→ **REQUIREMENT**: Exact transcription of the following records is needed, with every picture dropped.
————————
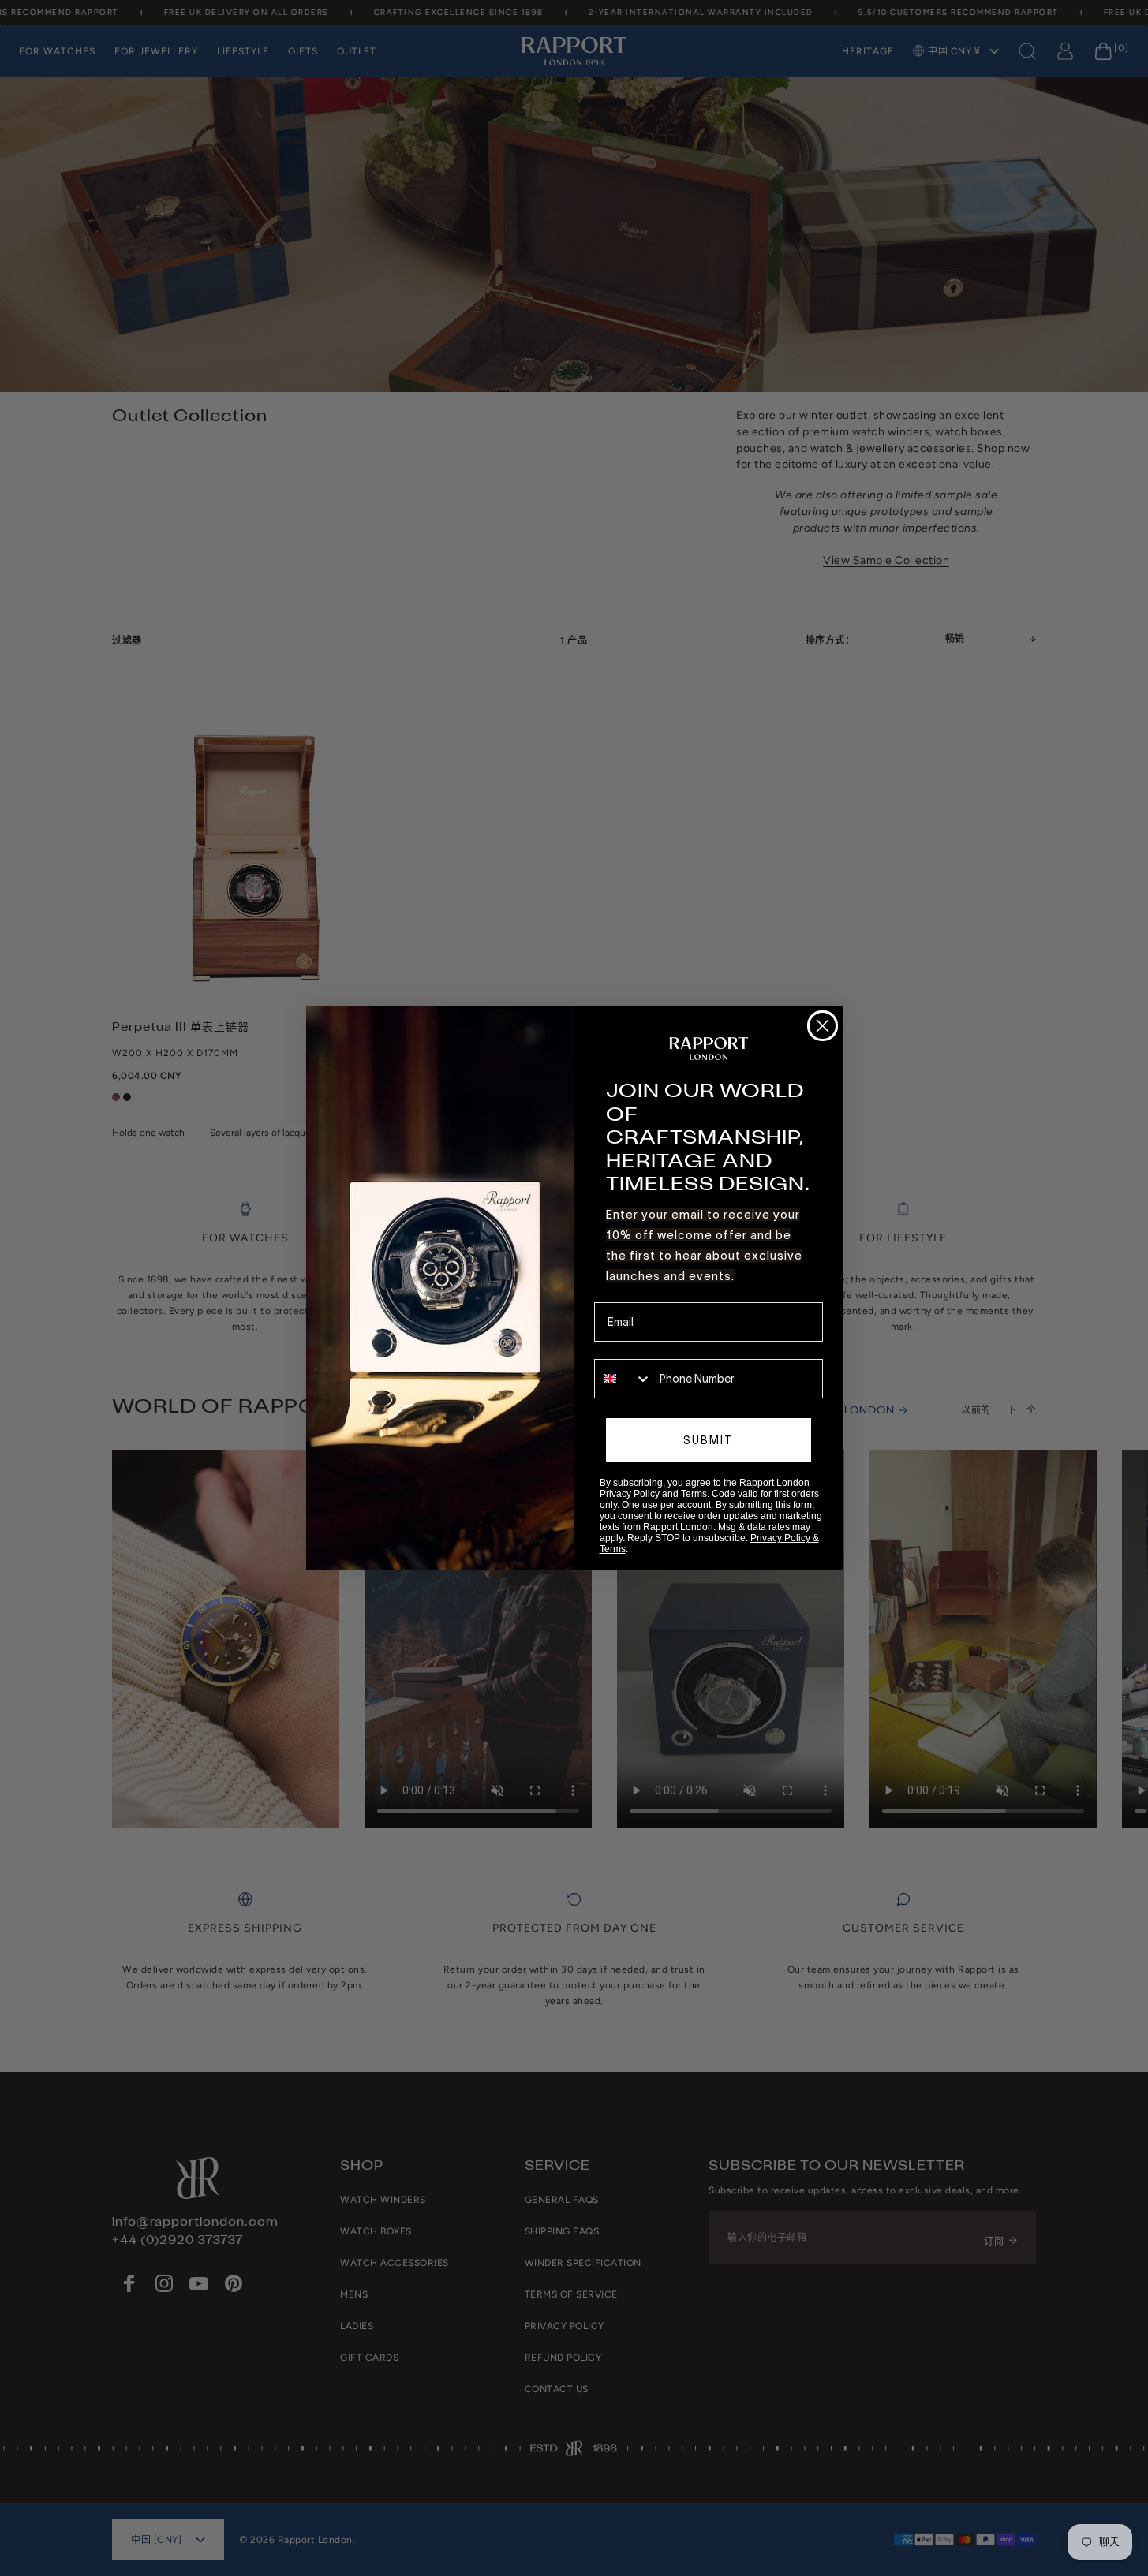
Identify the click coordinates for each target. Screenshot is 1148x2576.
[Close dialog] (822, 1026)
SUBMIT (708, 1440)
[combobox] (623, 1379)
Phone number (630, 1348)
————————
→ **EXERCISE RESPONSE**:
Identify the click coordinates for each target. Screenshot is 1148x2576.
[Close dialog] (822, 1026)
SUBMIT (708, 1440)
[combobox] (623, 1379)
Phone number (630, 1348)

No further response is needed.